Scarvey column: How much for that baby in the window?
I recently came across a fascinating vintage book called “The Health-Care of the Baby: A Handbook for Mothers and Nurses” by Louis Fischer, M.D.
The book must have been popular, since it went through numerous editions, first appearing in 1906.
Fishcher talks about both protecting and “hardening” the infant ó hardening, meaning, presumably, “to make hardy.”
He felt that “the giving of fresh air to the baby” was often “sadly neglected” by parents who worried about their babies “taking cold.”
He believed in fresh air so much that he advocated use of a rather ingenious device called the Boggins’ Window Crib, an open air sleeping compartment. This metal cube was, he wrote, “admirably adapted for city apartments.”
How much for that baby in the window?
Apparently, it was a well-known piece of baby gear at the time, although it’s strange to think about a baby in a box, suspended outside the window. As I read about it, I had a flashback to that image of Michael Jackson, dangling his baby off a hotel balcony some years ago.
Fischer’s advice on the selection of a nursemaid is also pretty entertaining.
“Her teeth and gums should be examined,” Fischer wrote. “If pus exists at the roots of her teeth, a mouth infection can be transmitted to the infant by an innocent kiss.”
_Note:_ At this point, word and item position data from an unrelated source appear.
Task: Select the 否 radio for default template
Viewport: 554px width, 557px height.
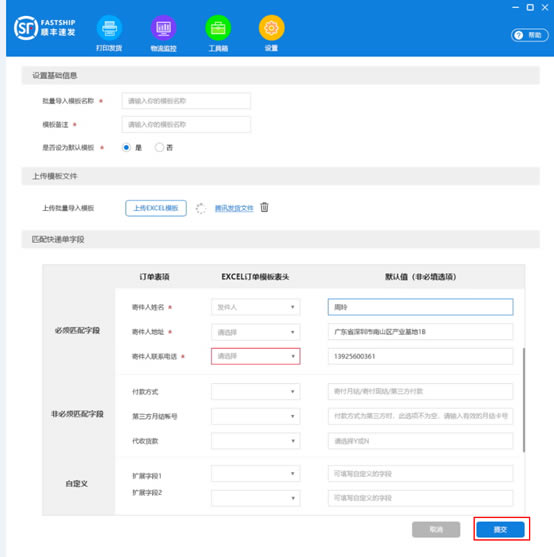Action: [159, 147]
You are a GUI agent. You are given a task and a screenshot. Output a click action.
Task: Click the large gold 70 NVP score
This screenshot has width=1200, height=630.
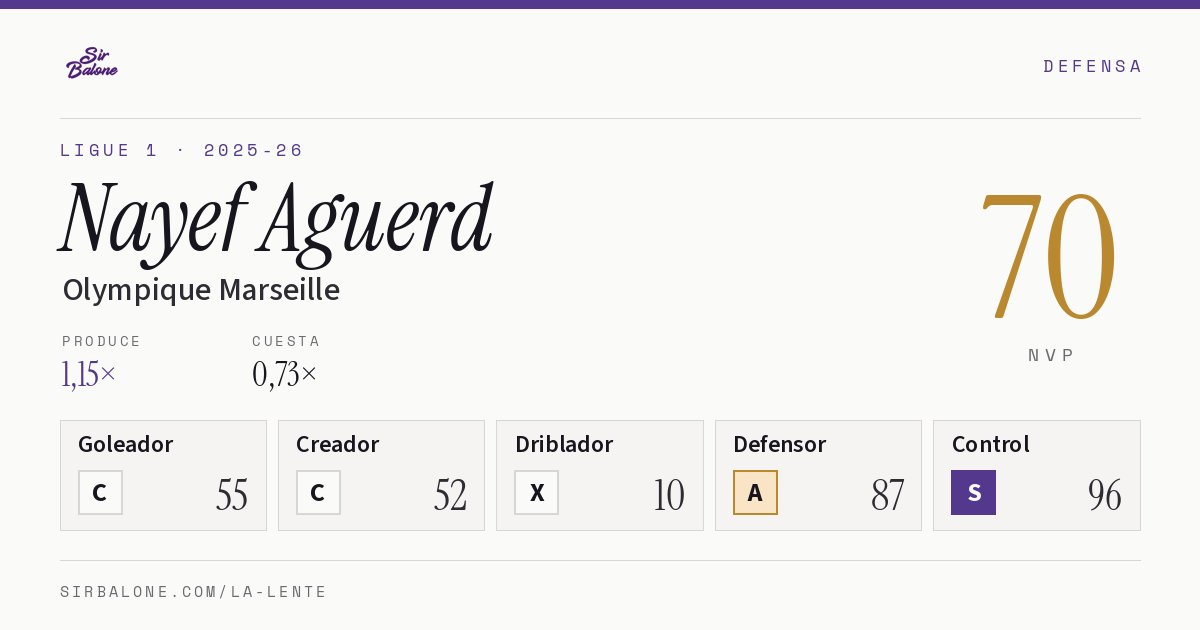[x=1049, y=256]
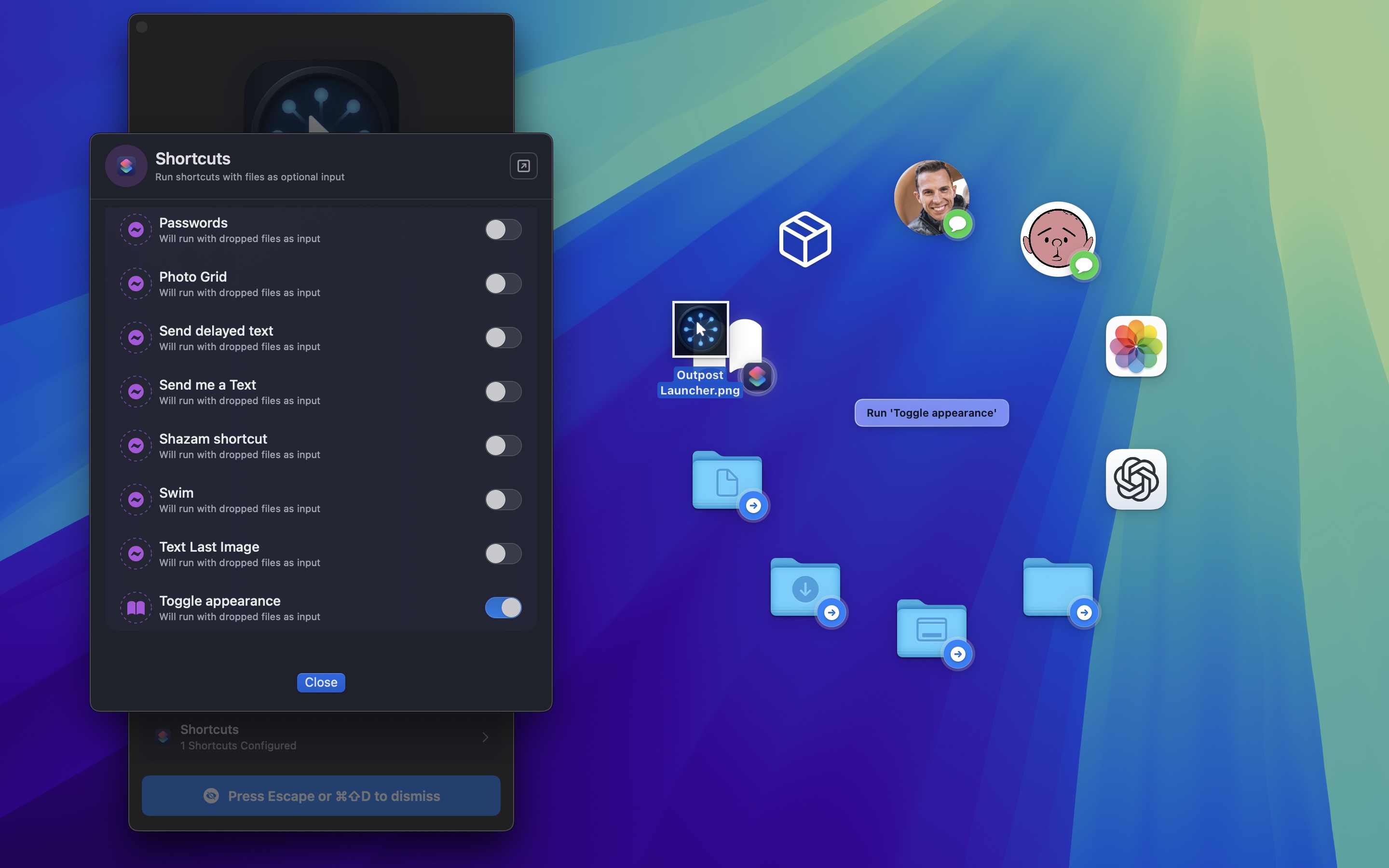The image size is (1389, 868).
Task: Select the Outpost Launcher.png file on the desktop
Action: click(x=700, y=328)
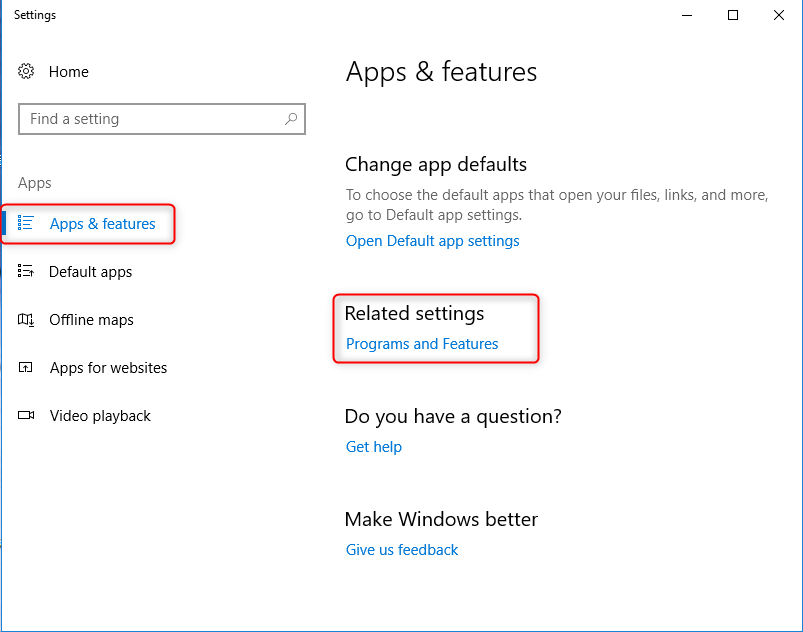This screenshot has height=632, width=803.
Task: Click the Home gear icon
Action: click(x=27, y=72)
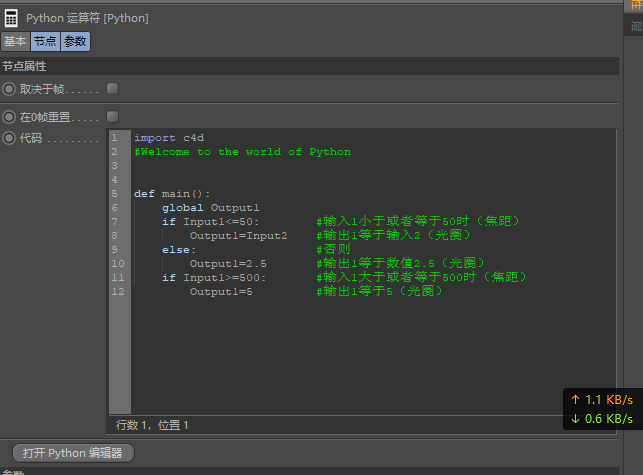
Task: Select the 节点 tab
Action: (45, 41)
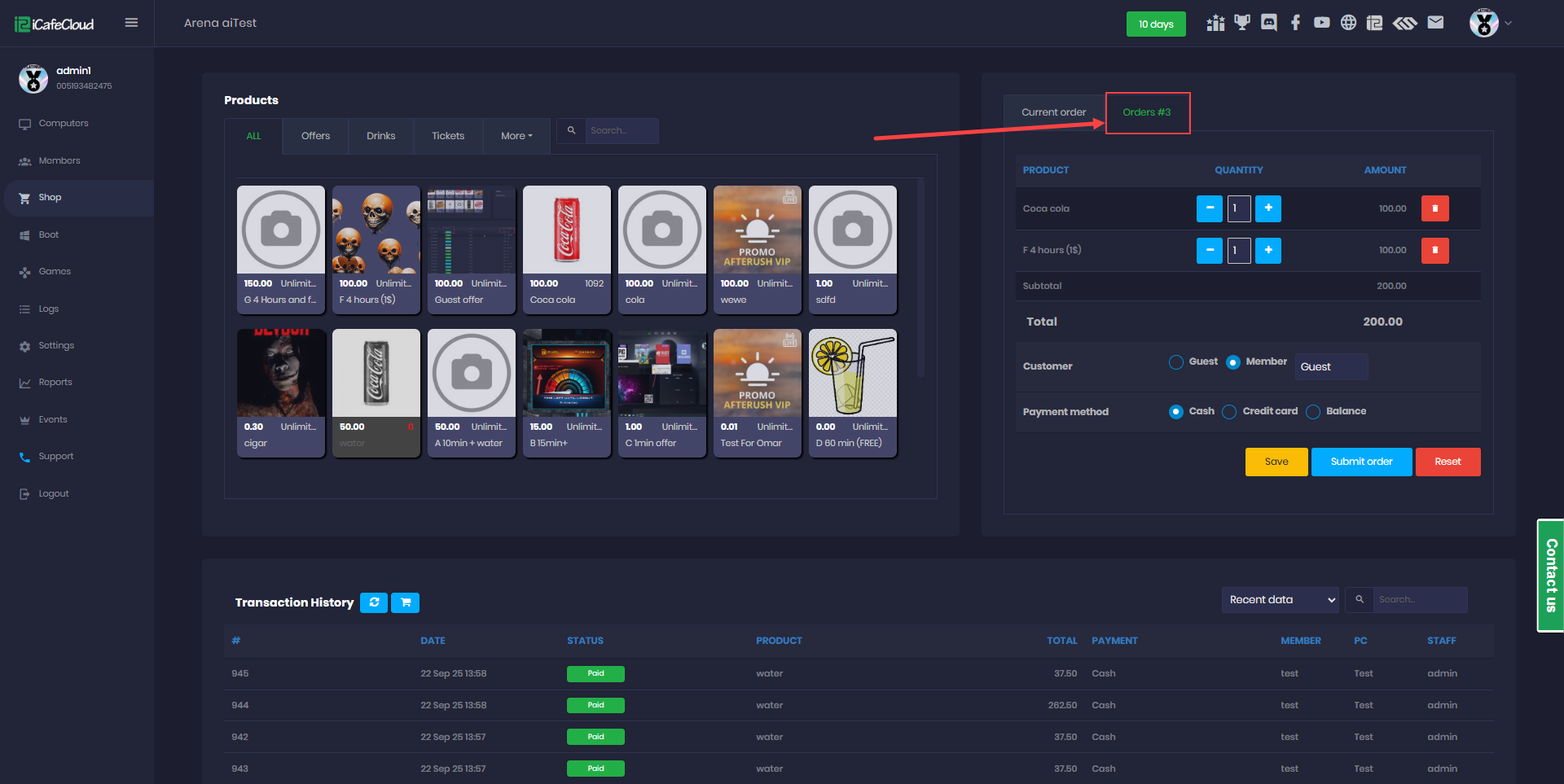Select the Coca cola product thumbnail
Viewport: 1564px width, 784px height.
coord(566,230)
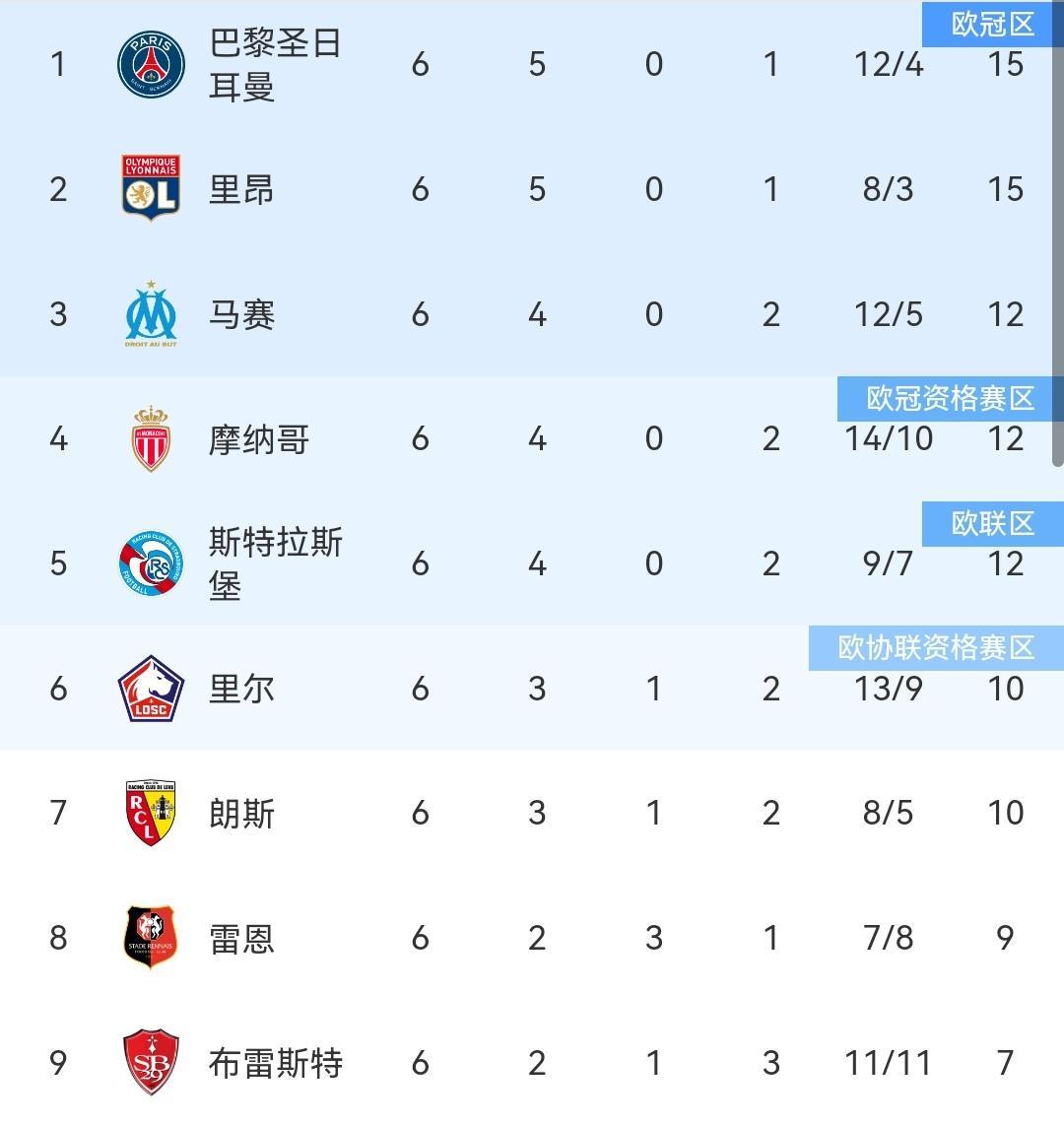Viewport: 1064px width, 1125px height.
Task: Tap the 欧冠资格赛区 zone label
Action: click(x=950, y=398)
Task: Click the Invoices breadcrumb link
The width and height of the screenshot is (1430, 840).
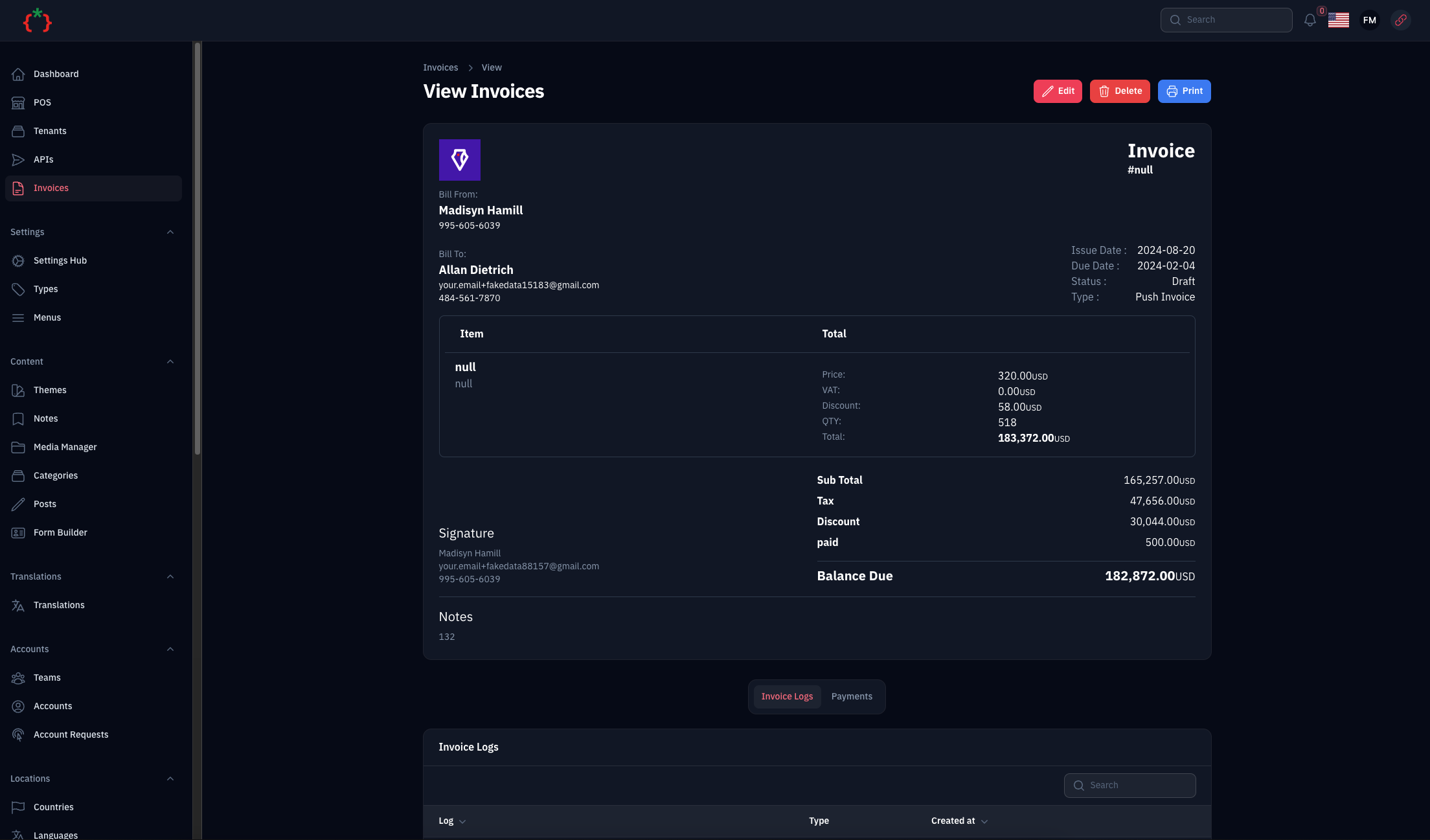Action: point(440,67)
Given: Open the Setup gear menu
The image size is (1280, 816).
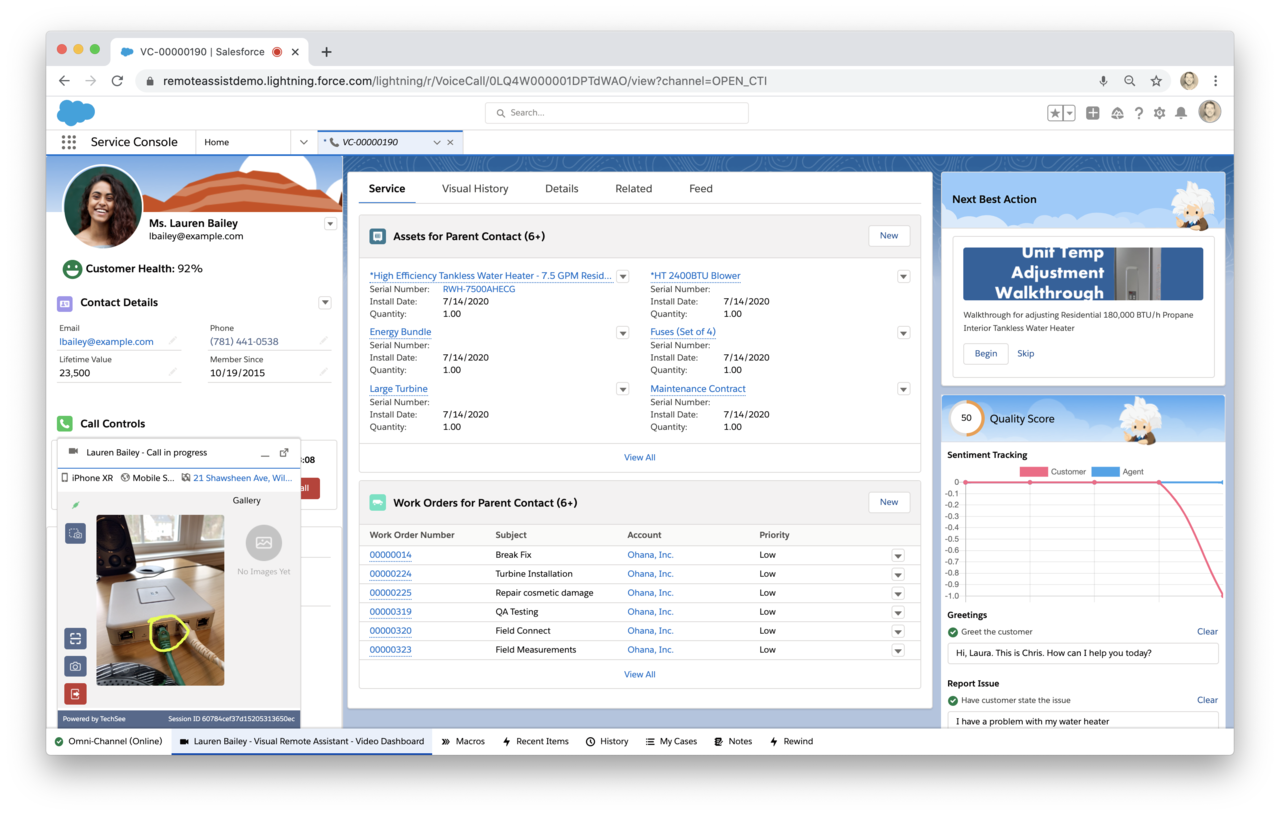Looking at the screenshot, I should click(1159, 113).
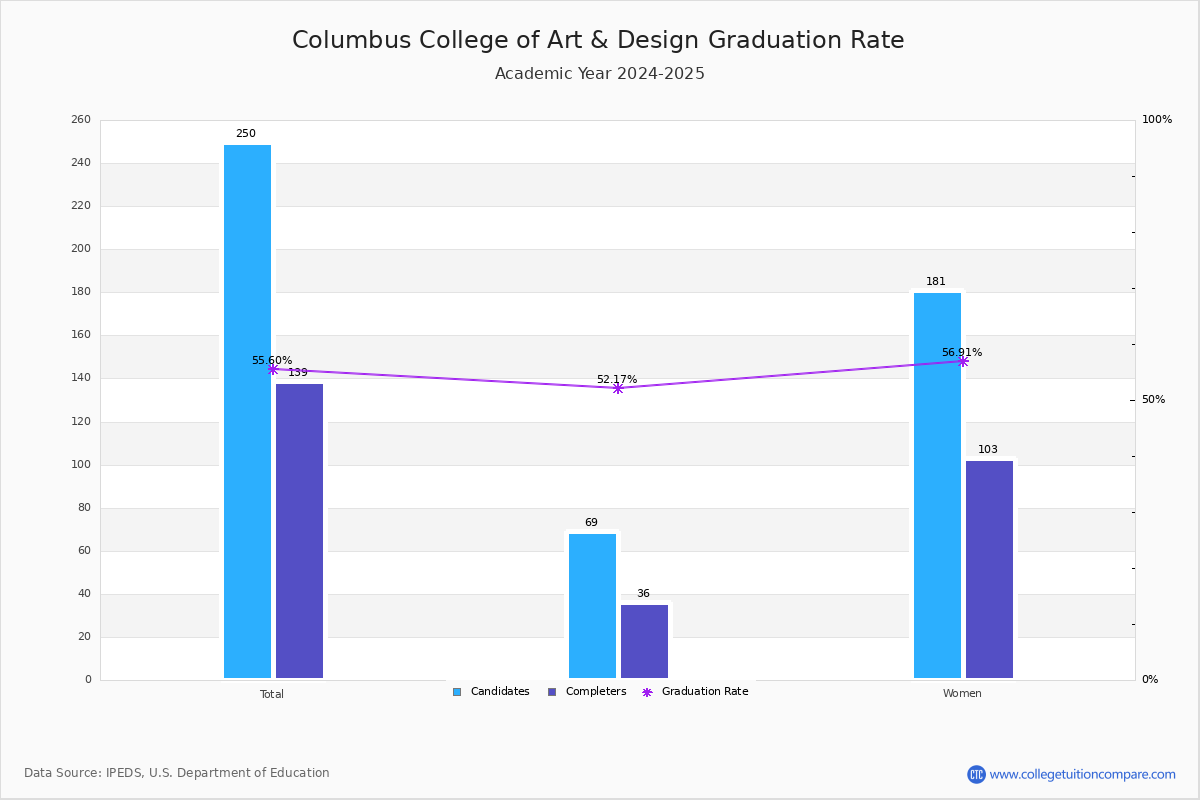Select the candidates bar labeled 69
The image size is (1200, 800).
coord(592,605)
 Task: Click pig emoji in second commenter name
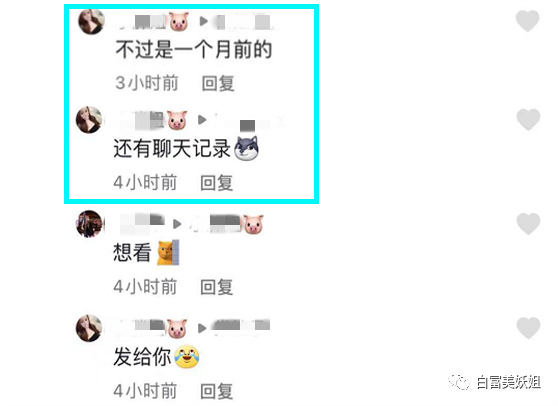(x=177, y=120)
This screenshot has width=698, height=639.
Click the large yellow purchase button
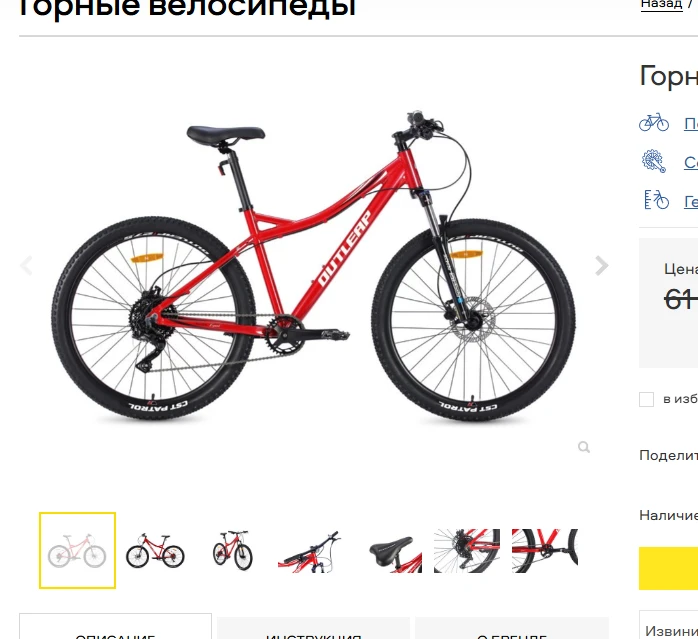pos(668,568)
I’m trying to imagine conducting a job interview with a potential nanny: “Could you please open your mouth? I need to inspect your gums.”
Your baby’s caretaker, Fischer continues, “should be a woman between twenty and forty years of age….and one ‘that does not ‘know everything.'”
“So, Erin, we’ve established that you are pus-free. Now I need to know whether you’d describe yourself as a know-it-all bossy boots.”
Fischer also addresses baby hygiene: “After baby is drest, his nose and ears should be cleaned by means of wooden tooth picks on which a little absorbent cotton is twisted…”
I’m picturing a budding entrepreneur reading this, a light bulb going off over his head, pronouncing: “And it shall be called … the Q-tip.”
Apparently, Dr. Fischer thought that potty training could begin quite early: “When baby is three months old he can be taught to use the commode.” I know parents who would have been happy to have their kid using the potty by three years.
Fischer gets pretty detailed when it comes to feeding baby: “Six teaspoons of spinach juice are to be given at 5:00 p.m.” Not four, and not seven, mind you. Spinach juice sounds a lot better than the teaspoon of castor oil that he suggests administering at sign of illness. I think I’d rather be the baby that got the “aromatic sirup of rhubarb,” which is also suggested.
Bathtime, as recommended by Fischer, doesn’t sound quite as soothing as the ones I remember: “After the morning bath he should receive a dash of cold water over his spine” given by means of a large sponge, squeezed outdown the baby’s back.
Who doesn’t love a nice shot of cold water after a soothing bath?
The goal was to “contract the blood-vessels and prevent chilling of the surface,” which Fischer deemed “admirably adapted for hardening the baby, thus preventing him from taking cold easily.”
Some of Fischer’s advice is a little bizarre to modern sensibilities; but a lot of it ó like how to distinguish between different types of crying ó seems pretty good to me.
Still, I don’t think I’ll put the Boggins Window Crib on my list of baby shower gifts.